◆ **PASSAGE PROVIDED**

The extreme volatility resulting from the scarcity of soybeans is freezing world trading, Roose said. The massive $1.65 1/2 drop witnessed over the last week at the CBOT is going to invite more buying, he said, and the Chinese will then want to repossess the cargoes they wanted to sell back. And yet a sharp move in the other direction would cause the Chinese to respond again with a chokehold on imports.
"We know what kind of rationing job was done at $10.00 - it was minimal. And at under $8.00 or $9.00, we'll have a lot more to do," Roose said.
In 1988, the price of soybeans dropped from $10.99 1/2 down to $8.56, and then bounced and rallied to $10.20 in three days on the Jly contract. The same situation could happen again in this volatile soybean market, Roose said. "It's not out of the question here if you believe in the rationing theory," he said.
In addition, Kleist said, the beans the Chinese crushers are currently sitting on were bought at very high prices and bought on credit. And with crush margins falling apart, the Chinese crusher is facing a real crisis. "They're sitting on some pretty high-priced inventories and can't sell the meal at a profit," he said.
Organizing together to gain power to renegotiate cargoes of soybeans already purchased makes sense, Kleist added, but it makes for an interesting situation.
"One, they've got their reputation on the line. Two, if they can't renegotiate their purchases, they'll be sitting on a mountain of debt."

◆ **WORK TO COMPLETE**
Can you return the section of the soybean market passage that begins at the words containing "In addition, Kleist" and stops after "an interesting situation."? The lines after this have nothing to do with the soybean market passage.

◆ **INFORMATION PROVIDED**
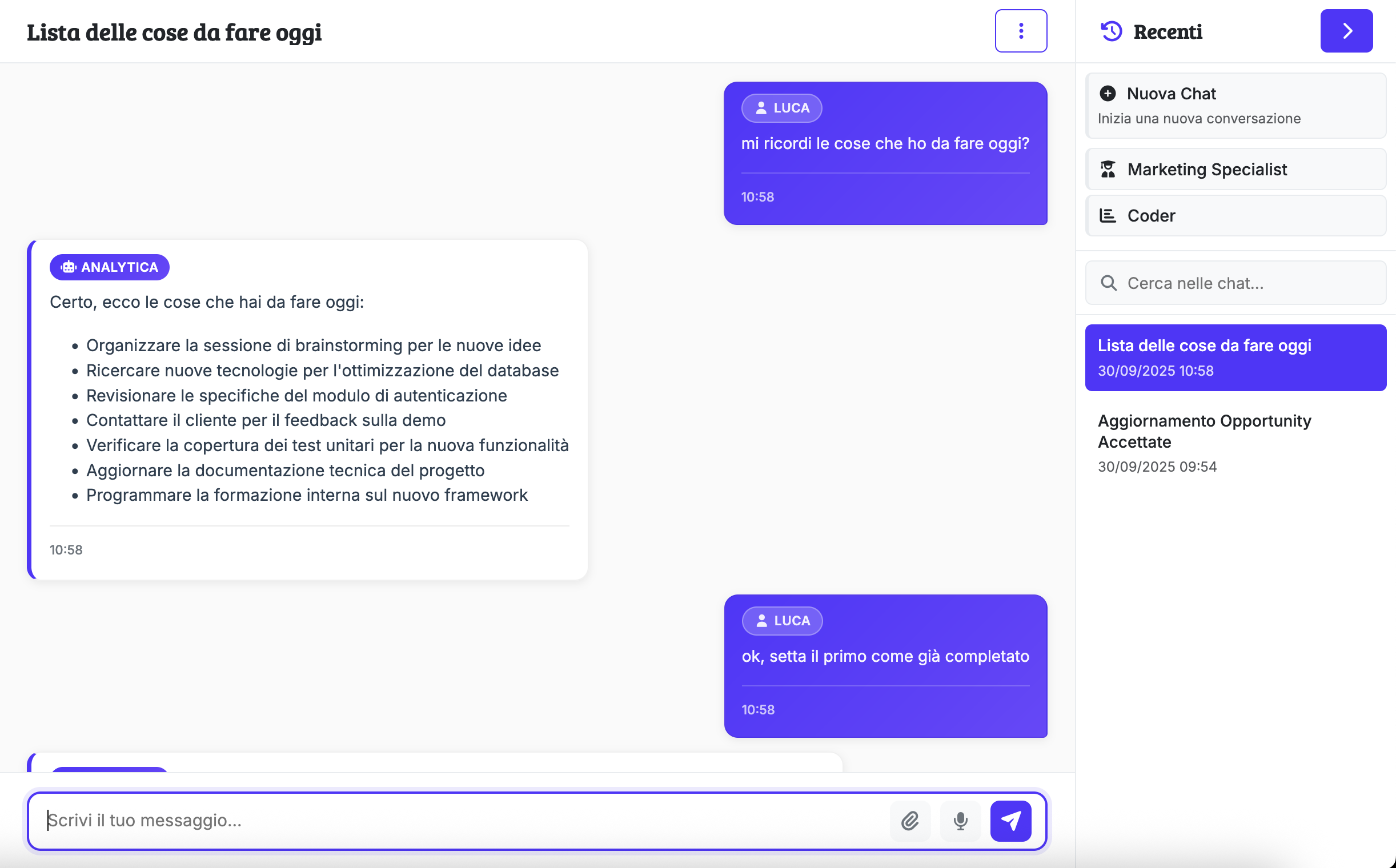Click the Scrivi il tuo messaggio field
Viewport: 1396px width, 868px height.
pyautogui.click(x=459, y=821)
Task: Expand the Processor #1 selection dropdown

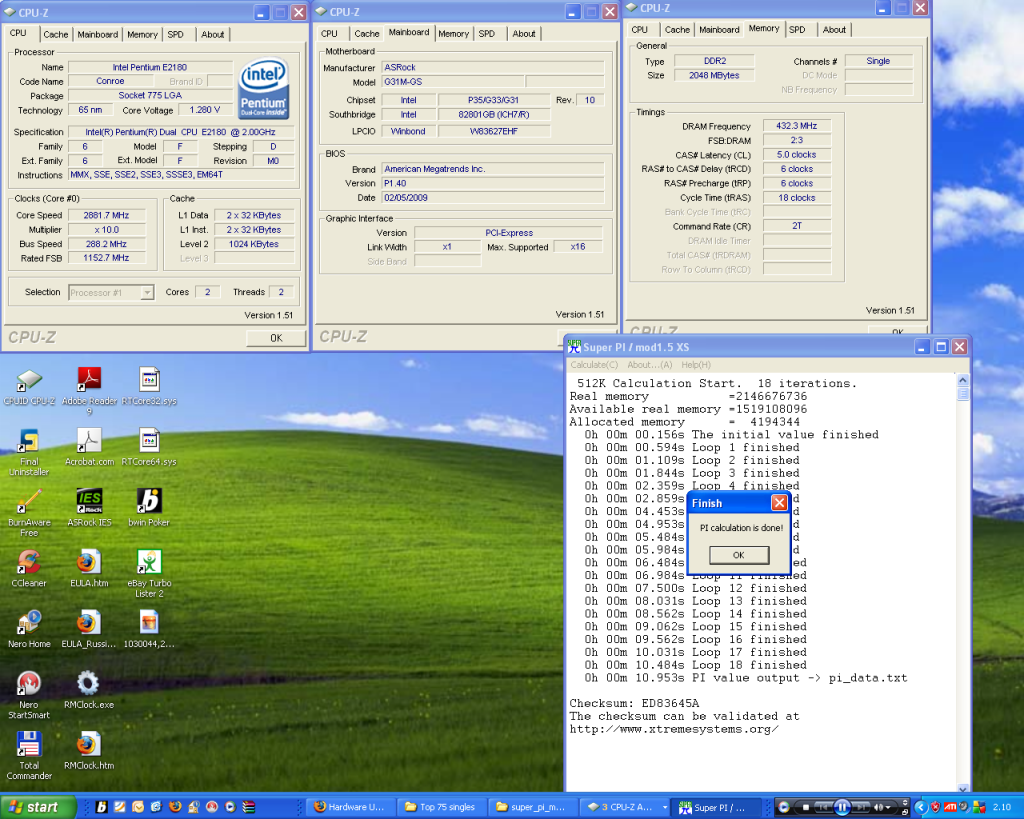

◆ **SOLUTION TO THIS TASK**
In addition, Kleist said, the beans the Chinese crushers are currently sitting on were bought at very high prices and bought on credit. And with crush margins falling apart, the Chinese crusher is facing a real crisis. "They're sitting on some pretty high-priced inventories and can't sell the meal at a profit," he said.
Organizing together to gain power to renegotiate cargoes of soybeans already purchased makes sense, Kleist added, but it makes for an interesting situation.